Les montants précités ont été versés selon les termes des contrats par C______ à A______ SA. Les avis de débit y relatifs des 22 juillet et 31 octobre 2014 ainsi que 23 mai 2016 faisaient état des mentions suivantes : "Bénéficiaire : A______ SA […] Communication : Prêt […] ".

g.g Le 22 mai 2016, date de conclusion du troisième contrat litigieux, C______ a adressé à D______ un courriel dont la teneur est la suivante : "J'ai pu aller à mon bureau […] j'ai signé […] et j'ai déjà ordonné le virement. Il serait maintenant utile de faire un plan pour la suite, car ce sera plus facile pour les cas où je ne suis pas disponible […]. Jusqu'à maintenant j'ai financé le projet à raison de 108'000 fr. de commission de l'intermédiaire, 8'000'000 fr. de prêt hypothécaire, 4'600'000 fr. de prêt chirographaire et encore maintenant 2'300'000 fr. de prêt supplémentaire […]. Sais-tu quelles sont actuellement les prévisions de l'entreprise pour le coût total clés en mains, ce qu'il est nécessaire de savoir pour évaluer le succès de l'entreprise, et le coût de revient final de l'opération?
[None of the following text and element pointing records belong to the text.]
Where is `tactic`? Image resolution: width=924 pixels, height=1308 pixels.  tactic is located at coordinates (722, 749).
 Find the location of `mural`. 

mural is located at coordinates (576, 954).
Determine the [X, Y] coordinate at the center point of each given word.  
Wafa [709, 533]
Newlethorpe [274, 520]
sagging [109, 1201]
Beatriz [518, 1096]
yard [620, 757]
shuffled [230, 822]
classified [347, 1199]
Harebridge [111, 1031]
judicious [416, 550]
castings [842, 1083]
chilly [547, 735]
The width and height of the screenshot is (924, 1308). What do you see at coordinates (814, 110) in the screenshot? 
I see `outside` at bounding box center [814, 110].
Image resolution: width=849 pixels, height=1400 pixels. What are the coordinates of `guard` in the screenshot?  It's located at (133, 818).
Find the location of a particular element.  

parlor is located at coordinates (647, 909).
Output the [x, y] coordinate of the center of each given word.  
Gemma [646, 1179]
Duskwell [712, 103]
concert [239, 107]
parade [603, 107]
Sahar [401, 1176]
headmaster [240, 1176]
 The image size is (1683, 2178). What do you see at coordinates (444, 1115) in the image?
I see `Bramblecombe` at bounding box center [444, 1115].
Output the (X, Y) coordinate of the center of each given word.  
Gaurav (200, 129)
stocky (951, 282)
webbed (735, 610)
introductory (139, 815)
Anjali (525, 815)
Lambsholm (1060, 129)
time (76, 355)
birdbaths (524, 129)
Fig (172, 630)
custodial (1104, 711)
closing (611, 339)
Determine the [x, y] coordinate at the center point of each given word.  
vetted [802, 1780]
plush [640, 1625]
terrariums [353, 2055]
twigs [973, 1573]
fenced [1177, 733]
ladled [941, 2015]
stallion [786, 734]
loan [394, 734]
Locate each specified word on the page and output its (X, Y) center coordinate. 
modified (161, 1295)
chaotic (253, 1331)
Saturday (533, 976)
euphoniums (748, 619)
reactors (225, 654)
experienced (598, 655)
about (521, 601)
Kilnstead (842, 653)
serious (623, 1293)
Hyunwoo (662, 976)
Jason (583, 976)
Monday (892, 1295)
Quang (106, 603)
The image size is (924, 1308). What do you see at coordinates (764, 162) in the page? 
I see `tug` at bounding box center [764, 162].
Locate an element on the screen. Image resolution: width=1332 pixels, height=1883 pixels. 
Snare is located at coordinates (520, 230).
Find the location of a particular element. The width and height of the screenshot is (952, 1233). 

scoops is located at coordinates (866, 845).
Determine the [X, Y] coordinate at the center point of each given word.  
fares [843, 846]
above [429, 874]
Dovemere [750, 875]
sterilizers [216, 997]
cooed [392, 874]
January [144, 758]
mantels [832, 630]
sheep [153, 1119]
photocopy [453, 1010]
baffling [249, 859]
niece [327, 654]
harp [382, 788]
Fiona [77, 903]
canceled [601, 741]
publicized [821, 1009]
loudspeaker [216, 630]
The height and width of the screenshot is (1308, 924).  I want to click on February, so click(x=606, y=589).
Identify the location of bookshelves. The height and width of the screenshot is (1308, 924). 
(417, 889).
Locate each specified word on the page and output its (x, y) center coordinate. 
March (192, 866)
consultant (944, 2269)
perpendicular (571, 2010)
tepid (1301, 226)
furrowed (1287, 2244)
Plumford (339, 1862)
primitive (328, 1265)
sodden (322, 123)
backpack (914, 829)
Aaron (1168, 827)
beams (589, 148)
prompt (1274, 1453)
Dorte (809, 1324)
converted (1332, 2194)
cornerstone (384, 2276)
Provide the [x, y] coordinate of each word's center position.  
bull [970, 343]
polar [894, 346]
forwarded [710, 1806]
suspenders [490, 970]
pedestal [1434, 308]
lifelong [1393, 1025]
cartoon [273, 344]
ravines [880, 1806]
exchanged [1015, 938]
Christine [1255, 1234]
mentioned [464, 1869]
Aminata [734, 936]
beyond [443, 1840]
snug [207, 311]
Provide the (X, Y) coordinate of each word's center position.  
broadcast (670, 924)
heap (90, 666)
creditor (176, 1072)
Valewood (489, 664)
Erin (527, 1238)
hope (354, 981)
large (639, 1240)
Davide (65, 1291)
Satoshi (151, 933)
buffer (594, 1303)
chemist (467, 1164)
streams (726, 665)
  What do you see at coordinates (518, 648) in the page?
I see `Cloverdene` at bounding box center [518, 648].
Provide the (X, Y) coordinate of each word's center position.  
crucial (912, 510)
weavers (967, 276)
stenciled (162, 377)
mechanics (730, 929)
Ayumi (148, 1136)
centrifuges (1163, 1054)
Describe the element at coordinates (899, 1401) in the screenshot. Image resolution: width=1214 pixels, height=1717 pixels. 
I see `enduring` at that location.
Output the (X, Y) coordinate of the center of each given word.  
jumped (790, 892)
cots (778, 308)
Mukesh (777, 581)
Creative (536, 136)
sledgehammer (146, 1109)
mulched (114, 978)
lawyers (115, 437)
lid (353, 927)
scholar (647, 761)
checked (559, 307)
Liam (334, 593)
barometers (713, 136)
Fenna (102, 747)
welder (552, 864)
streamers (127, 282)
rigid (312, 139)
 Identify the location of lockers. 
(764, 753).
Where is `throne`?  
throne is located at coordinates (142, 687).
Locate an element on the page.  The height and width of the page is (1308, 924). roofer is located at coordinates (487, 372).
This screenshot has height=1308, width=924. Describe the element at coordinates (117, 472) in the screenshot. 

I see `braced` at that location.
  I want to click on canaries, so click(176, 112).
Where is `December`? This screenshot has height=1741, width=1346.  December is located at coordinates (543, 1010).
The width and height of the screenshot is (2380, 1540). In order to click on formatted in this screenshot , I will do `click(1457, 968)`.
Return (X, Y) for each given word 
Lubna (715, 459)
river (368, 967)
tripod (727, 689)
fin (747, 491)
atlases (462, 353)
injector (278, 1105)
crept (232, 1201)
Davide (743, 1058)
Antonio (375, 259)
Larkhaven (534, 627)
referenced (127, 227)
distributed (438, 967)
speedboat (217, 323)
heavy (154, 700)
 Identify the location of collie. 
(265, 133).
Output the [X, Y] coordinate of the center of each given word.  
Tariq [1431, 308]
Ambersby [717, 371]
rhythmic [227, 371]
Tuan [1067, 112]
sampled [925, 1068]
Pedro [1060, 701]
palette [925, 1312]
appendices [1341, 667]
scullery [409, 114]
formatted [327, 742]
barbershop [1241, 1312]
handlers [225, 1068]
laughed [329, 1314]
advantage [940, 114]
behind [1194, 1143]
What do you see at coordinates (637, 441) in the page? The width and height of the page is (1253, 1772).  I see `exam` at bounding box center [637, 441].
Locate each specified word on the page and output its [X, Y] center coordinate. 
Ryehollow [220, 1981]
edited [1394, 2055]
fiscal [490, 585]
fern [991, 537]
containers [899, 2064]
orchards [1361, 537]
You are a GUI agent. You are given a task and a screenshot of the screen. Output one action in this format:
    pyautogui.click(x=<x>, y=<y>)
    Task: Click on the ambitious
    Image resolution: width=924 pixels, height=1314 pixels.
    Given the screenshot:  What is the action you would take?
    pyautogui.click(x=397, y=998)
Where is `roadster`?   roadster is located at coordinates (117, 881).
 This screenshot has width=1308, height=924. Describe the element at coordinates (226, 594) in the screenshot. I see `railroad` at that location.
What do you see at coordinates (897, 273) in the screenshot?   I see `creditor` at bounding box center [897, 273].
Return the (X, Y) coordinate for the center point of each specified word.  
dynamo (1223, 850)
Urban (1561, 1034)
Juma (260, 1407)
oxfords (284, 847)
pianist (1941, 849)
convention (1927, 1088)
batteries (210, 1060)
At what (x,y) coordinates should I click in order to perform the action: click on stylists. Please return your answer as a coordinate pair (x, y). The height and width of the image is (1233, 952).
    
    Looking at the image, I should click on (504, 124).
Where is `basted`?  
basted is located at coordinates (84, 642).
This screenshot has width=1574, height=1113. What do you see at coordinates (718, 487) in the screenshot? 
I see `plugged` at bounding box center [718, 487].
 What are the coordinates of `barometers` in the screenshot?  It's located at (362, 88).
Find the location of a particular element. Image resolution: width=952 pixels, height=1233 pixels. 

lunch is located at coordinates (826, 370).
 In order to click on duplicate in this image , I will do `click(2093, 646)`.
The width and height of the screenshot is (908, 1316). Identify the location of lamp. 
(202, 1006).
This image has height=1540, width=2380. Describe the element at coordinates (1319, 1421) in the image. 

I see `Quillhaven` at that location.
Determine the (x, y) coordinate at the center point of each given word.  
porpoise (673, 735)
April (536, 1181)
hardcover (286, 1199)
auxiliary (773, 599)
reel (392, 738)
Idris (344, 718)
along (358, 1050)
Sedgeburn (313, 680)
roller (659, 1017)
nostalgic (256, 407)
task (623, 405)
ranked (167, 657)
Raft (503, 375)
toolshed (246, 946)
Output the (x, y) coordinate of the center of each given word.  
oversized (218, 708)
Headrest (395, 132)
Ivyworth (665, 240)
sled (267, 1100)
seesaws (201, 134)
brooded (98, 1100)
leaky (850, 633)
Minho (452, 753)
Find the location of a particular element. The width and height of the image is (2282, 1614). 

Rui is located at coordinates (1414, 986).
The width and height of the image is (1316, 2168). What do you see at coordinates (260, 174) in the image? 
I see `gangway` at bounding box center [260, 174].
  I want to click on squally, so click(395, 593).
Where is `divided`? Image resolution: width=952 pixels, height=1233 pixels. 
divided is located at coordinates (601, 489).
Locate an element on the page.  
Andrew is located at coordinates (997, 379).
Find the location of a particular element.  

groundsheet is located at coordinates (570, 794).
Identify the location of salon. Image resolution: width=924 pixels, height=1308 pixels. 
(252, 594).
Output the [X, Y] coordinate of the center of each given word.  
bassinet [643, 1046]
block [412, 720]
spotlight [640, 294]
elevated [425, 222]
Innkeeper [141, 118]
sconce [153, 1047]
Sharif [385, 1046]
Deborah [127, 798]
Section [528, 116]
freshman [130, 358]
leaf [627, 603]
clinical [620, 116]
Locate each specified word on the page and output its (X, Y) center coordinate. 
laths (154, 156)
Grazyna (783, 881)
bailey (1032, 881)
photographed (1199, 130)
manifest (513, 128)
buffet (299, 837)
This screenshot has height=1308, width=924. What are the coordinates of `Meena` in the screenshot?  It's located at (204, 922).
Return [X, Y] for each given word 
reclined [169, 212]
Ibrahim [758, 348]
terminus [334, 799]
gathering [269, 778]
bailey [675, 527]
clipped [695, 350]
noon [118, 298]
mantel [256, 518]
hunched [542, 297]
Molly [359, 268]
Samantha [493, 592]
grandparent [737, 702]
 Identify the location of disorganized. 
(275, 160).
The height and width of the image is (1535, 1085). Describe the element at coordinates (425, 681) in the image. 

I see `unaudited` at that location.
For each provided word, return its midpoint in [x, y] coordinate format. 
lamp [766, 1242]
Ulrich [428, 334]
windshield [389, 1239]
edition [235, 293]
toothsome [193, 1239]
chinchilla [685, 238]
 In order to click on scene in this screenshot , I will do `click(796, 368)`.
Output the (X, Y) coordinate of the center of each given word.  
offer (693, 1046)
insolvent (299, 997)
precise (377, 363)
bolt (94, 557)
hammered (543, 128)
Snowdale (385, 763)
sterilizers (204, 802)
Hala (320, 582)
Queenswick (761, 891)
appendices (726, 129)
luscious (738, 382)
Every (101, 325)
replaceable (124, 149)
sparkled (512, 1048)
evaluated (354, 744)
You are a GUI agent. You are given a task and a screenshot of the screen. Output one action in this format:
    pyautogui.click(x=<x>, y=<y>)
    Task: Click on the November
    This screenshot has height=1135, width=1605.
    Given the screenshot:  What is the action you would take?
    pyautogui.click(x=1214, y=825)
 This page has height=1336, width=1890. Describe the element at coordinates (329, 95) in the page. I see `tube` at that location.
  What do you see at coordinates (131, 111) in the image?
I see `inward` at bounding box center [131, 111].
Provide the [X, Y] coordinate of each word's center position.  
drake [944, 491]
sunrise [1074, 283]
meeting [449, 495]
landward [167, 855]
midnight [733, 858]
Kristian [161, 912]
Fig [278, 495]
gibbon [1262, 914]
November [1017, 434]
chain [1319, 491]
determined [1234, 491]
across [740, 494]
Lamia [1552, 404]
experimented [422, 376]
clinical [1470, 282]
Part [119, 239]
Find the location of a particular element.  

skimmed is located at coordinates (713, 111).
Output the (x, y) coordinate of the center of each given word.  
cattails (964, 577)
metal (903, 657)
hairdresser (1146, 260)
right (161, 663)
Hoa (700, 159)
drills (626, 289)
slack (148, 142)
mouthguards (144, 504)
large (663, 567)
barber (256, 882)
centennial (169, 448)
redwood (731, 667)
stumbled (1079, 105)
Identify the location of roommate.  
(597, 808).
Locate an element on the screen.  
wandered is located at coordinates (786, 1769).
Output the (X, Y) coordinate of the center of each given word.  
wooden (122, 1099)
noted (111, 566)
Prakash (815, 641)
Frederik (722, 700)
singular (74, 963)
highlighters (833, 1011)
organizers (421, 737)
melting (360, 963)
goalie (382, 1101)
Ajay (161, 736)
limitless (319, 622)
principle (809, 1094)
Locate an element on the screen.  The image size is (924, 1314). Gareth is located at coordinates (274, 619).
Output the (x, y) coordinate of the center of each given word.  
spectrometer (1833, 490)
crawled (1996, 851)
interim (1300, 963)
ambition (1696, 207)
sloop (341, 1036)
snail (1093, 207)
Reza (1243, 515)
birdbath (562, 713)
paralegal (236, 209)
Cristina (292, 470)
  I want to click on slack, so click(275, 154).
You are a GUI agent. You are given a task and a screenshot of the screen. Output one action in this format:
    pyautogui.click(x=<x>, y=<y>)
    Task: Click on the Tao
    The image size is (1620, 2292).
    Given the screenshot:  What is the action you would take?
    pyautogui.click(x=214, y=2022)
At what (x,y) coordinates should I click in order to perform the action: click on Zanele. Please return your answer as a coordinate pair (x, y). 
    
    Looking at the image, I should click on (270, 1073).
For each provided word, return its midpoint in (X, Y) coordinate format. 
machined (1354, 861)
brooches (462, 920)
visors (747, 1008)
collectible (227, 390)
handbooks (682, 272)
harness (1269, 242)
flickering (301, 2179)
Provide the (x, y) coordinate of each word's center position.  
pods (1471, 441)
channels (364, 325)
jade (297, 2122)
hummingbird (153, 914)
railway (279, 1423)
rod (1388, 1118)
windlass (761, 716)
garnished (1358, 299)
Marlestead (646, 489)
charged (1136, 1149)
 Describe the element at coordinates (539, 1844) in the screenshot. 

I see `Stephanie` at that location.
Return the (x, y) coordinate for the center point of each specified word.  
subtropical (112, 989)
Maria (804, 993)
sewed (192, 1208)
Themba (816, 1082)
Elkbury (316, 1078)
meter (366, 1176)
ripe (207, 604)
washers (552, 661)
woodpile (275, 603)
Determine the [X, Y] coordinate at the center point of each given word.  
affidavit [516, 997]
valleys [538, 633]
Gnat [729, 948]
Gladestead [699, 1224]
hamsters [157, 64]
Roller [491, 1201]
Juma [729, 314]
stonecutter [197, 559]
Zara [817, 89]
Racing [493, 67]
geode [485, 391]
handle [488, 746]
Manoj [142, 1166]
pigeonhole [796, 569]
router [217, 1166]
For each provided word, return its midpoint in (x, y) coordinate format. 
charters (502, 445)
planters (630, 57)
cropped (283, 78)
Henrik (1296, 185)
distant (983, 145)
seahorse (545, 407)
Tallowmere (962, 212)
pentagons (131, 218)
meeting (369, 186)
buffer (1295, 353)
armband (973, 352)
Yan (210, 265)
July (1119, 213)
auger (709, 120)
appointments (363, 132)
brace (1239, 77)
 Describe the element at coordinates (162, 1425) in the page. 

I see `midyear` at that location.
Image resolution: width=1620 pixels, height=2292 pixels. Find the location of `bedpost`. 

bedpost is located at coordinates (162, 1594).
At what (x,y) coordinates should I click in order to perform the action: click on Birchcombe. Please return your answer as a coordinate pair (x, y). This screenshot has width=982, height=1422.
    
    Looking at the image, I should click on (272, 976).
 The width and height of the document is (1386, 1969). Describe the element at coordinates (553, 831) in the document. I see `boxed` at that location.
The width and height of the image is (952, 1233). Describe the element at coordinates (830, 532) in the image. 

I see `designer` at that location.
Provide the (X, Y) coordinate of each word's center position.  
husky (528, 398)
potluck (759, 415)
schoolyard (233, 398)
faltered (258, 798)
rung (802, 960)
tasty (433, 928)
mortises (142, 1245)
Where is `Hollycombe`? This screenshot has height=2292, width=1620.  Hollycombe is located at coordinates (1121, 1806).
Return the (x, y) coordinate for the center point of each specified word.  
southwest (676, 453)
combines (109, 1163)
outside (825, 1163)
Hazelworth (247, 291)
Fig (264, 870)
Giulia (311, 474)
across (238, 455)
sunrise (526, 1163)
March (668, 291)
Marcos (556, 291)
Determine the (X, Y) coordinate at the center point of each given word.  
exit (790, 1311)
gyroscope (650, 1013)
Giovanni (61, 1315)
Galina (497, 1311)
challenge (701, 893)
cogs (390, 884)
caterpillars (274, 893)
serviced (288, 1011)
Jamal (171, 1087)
Et est-ce qu'ils donnent maintenant une date pour la fin de la construction? J'ai vu aussi que le prêt hypothécaire fait l'objet de remboursements, dont une partie aurait déjà dû avoir lieu. Pour que j'aie une vision claire, ce serait bien que j'aie le bilan et le compte de PP de la société A______ SA. As-tu une telle comptabilité à me fournir, et si oui, a-t-elle déjà fait l'objet de la révision? Finalement, tu me dis qu'une partie du prêt est destinée à me payer les intérêts. Y aurait-il intérêt à porter en compte ces intérêts? Cela m'éviterait de payer des impôts sur un revenu qui n'en est pas encore vraiment un et permettrait peut-être d'éviter un plus grand financement à l'avenir. Je t'embrasse et me réjouis de te revoir."

g.h Aucun remboursement des montants faisant l'objet des trois contrats litigieux n'est intervenu.

A______ SA soutient que C______ lui a fait don des montants versés, ces trois contrats étant simulés pour des raisons fiscales, ce qui est contesté. Selon elle, les parties étaient associées et avaient un but commun, à savoir le maintien en secret de la relation personnelle entre D______ et le précité ainsi que le bien-être matériel et l'épanouissement, notamment professionnel, de D______. S'agissant de la légalisation des signatures, D______ a exposé devant le Tribunal que les contrats litigieux avaient été signés "pour fournir un cadre juridique comme par le passé". Elle a ajouté ce qui suit : "Je n'avais absolument pas de craintes suite à la signature de ce document car nous nous faisions confiance et cela avait toujours fonctionné comme ça". Devant le Tribunal, C______ a, quant à lui, déclaré n'avoir eu aucun intérêt à s'associer aux projets de A______ SA. Le but du versement des montants faisant l'objet des prêts était de permettre à D______ de réaliser un bénéfice dans le cadre de la promotion immobilière. Il n'avait pas sollicité de garantie hypothécaire, car il faisait confiance à l'administratrice de A______ SA. Par ailleurs, selon lui, en sollicitant la légalisation des signatures, ce qui avait pour objectif de donner un cadre plus solennel aux contrats de prêt, il aurait accepté que les trois actes en question soient soumis à l'Administration fiscale, ce qui démontrerait que ces actes n'étaient pas simulés.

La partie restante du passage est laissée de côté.